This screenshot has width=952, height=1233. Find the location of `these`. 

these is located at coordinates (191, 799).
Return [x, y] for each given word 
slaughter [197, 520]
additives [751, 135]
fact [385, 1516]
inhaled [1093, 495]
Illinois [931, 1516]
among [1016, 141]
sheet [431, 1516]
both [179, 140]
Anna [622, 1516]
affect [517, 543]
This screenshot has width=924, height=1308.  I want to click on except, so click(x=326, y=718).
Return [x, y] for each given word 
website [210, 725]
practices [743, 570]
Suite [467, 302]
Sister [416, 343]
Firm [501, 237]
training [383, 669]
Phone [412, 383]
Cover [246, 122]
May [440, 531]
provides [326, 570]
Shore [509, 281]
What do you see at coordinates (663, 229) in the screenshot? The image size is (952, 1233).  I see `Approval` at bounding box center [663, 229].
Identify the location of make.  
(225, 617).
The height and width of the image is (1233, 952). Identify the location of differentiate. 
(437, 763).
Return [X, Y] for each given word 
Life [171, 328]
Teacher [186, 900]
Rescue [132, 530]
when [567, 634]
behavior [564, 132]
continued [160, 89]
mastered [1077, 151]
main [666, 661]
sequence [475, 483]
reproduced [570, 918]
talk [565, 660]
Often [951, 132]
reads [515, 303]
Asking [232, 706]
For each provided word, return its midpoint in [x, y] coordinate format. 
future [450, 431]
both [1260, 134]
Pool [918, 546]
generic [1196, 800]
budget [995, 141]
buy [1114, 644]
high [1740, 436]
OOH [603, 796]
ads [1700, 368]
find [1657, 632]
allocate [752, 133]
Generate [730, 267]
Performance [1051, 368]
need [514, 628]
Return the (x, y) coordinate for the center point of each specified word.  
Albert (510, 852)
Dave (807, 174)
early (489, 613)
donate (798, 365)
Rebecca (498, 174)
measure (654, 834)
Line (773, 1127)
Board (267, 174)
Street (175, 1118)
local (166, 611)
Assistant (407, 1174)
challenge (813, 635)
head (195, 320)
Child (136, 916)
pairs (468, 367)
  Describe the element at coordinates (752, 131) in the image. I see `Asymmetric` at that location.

◇ ◇ ◇ ◇ ◇ ◇ ◇

# Exercise aim:
Turn the material above, everything from the line with "This screenshot has width=924, height=1308." down to the line with "Shore [509, 281]", into a numbered list, leaving out any blank lines.

# Full response:
1. This screenshot has width=924, height=1308.  I want to click on except, so click(x=326, y=718).
2. Return [x, y] for each given word 
3. website [210, 725]
4. practices [743, 570]
5. Suite [467, 302]
6. Sister [416, 343]
7. Firm [501, 237]
8. training [383, 669]
9. Phone [412, 383]
10. Cover [246, 122]
11. May [440, 531]
12. provides [326, 570]
13. Shore [509, 281]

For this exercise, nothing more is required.